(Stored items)
.....

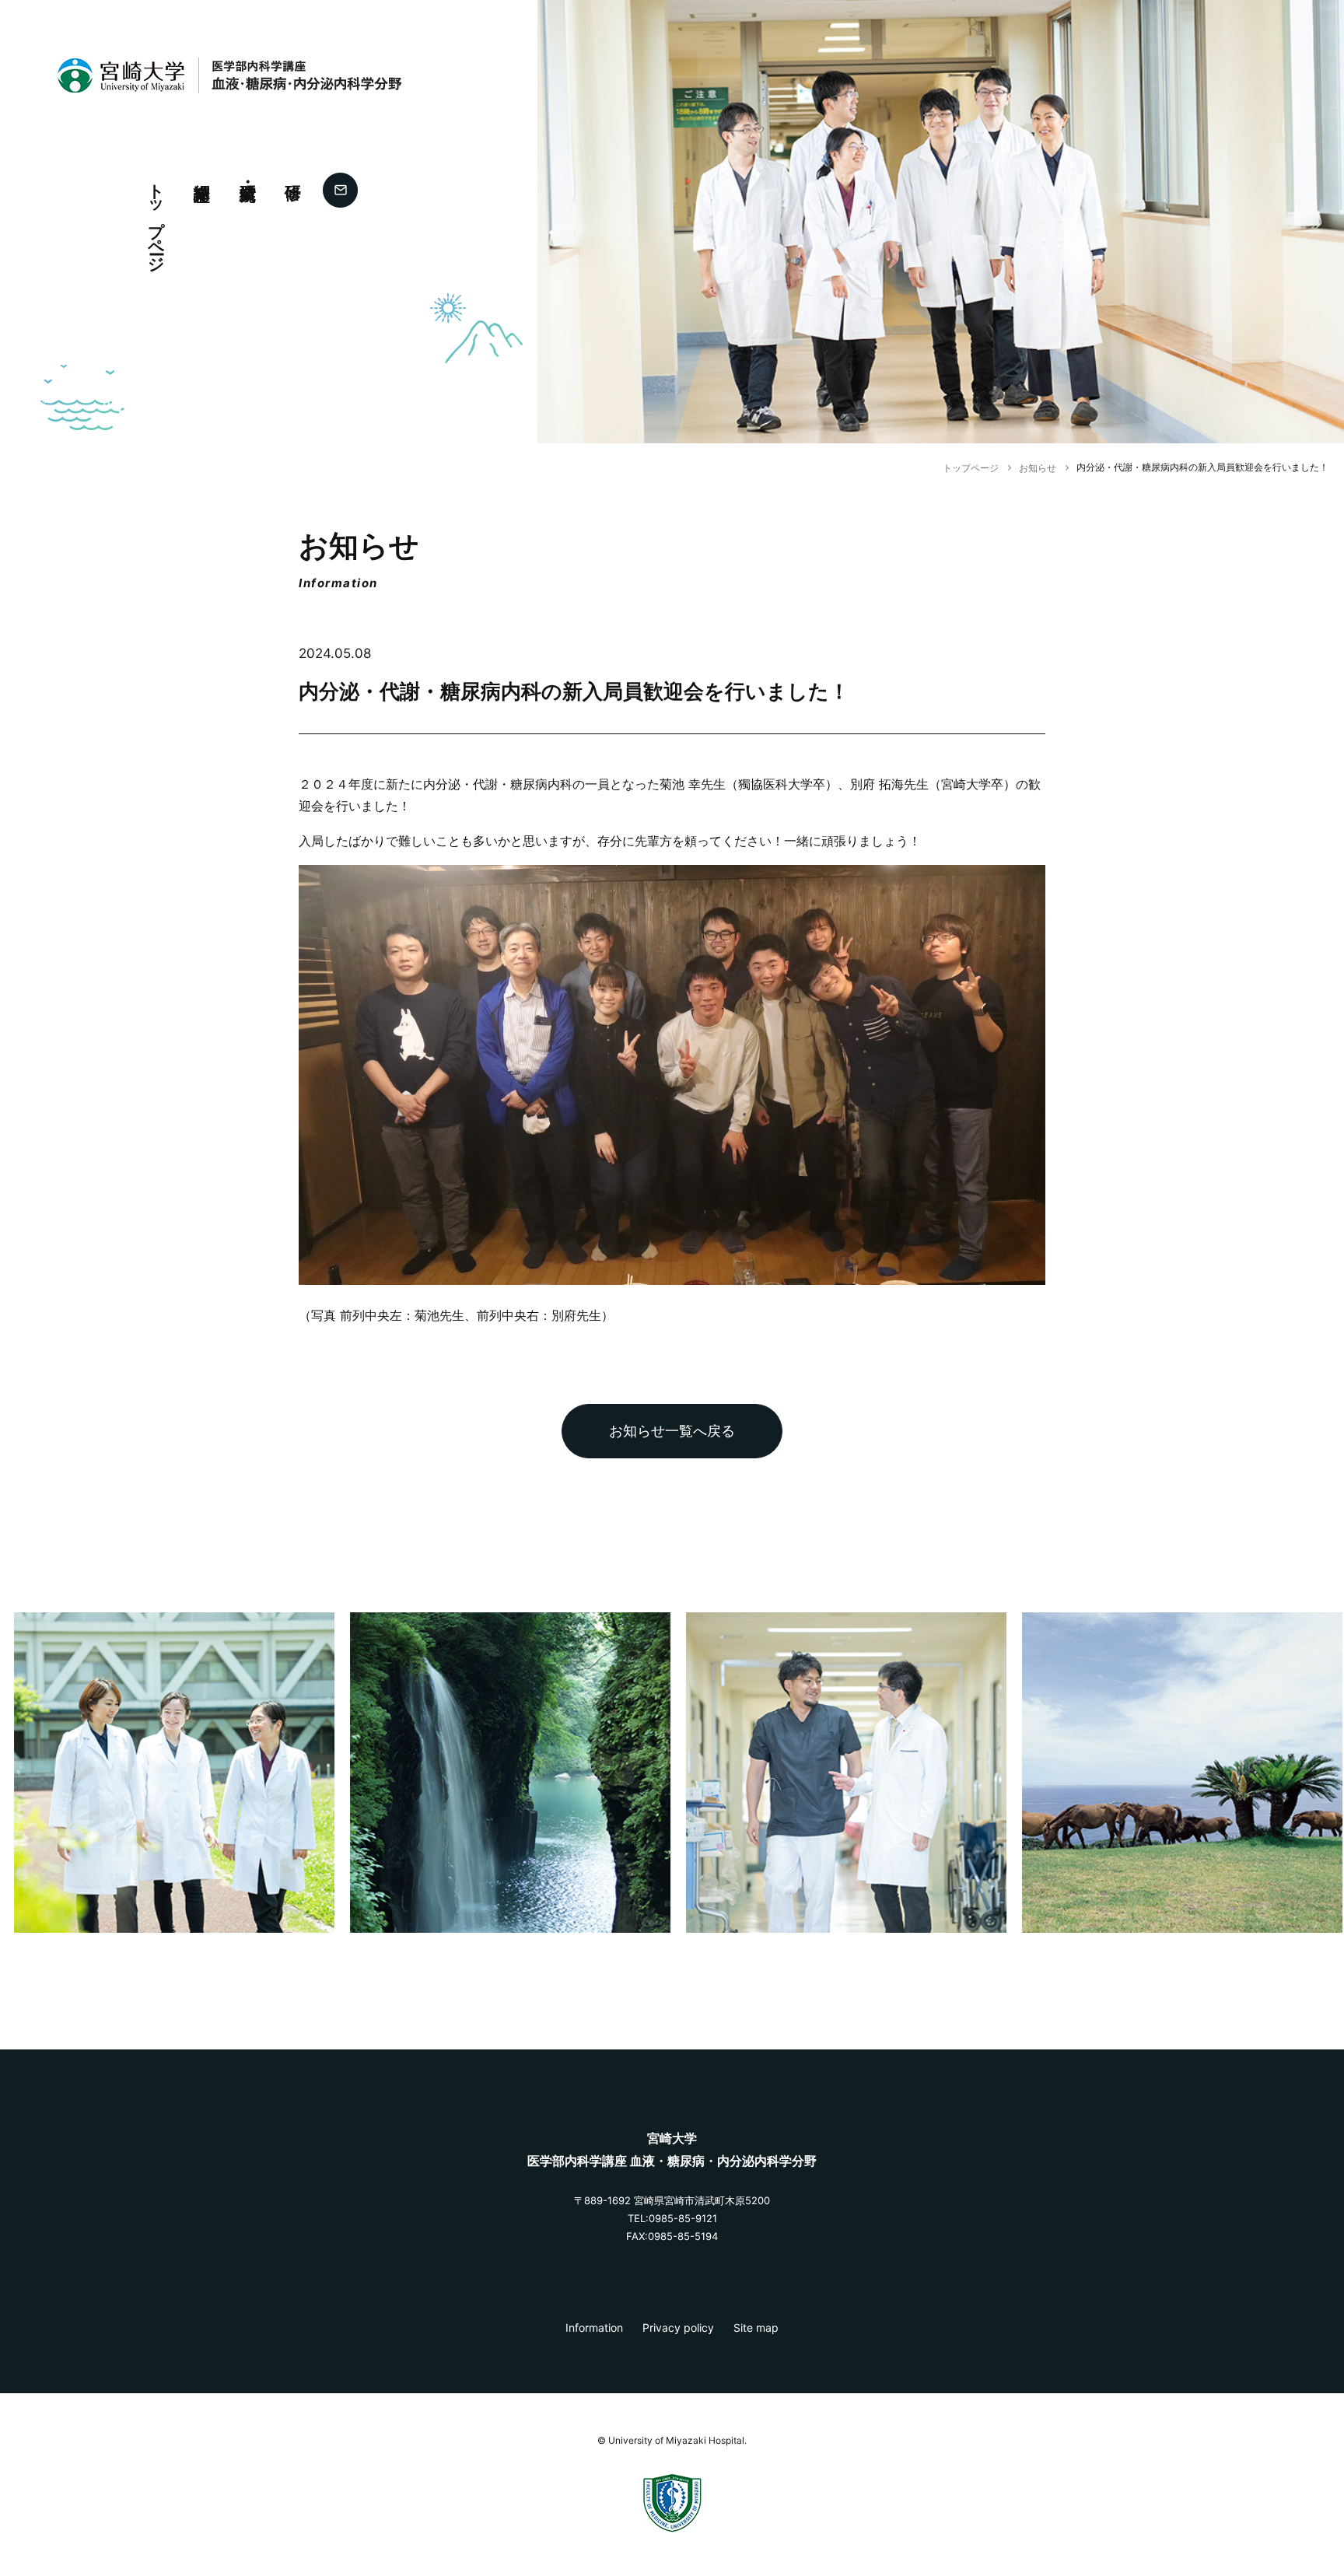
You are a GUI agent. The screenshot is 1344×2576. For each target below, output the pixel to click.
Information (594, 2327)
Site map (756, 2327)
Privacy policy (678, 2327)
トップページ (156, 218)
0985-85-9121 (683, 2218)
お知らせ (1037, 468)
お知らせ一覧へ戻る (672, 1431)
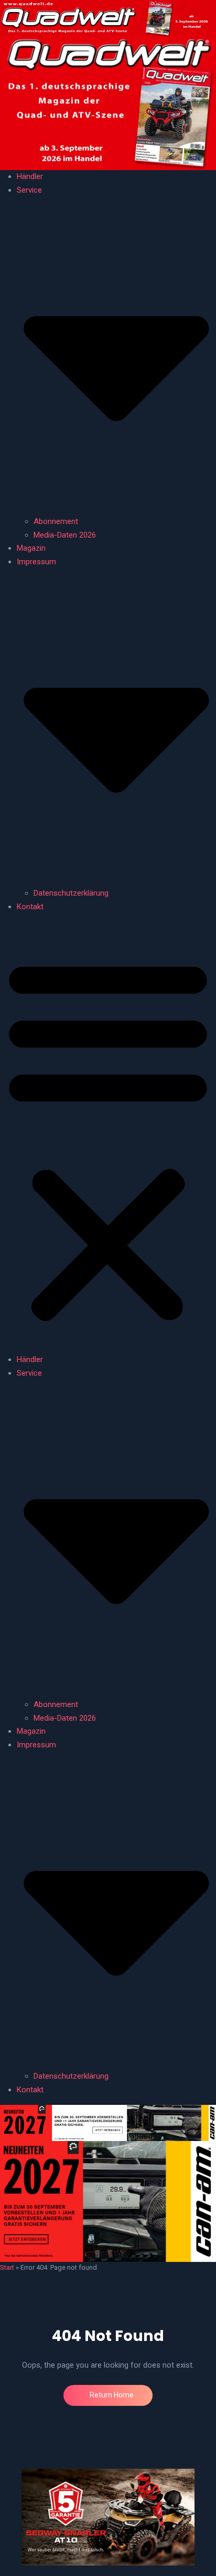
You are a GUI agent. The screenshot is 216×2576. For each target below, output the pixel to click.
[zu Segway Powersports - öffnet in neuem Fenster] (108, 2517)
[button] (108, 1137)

.....

What to produce → Extract, verbatim and alone, the lines from the line that contains "お知らせ (1037, 468)" to the last line of the records, inclusive; drop any picture.

Task result →
お知らせ (1037, 468)
お知らせ一覧へ戻る (672, 1431)
You are a GUI agent. The screenshot is 216×2576. For each target below, output the pixel to click.
[zu Segway Powersports - öffnet in neuem Fenster] (108, 2517)
[button] (108, 1137)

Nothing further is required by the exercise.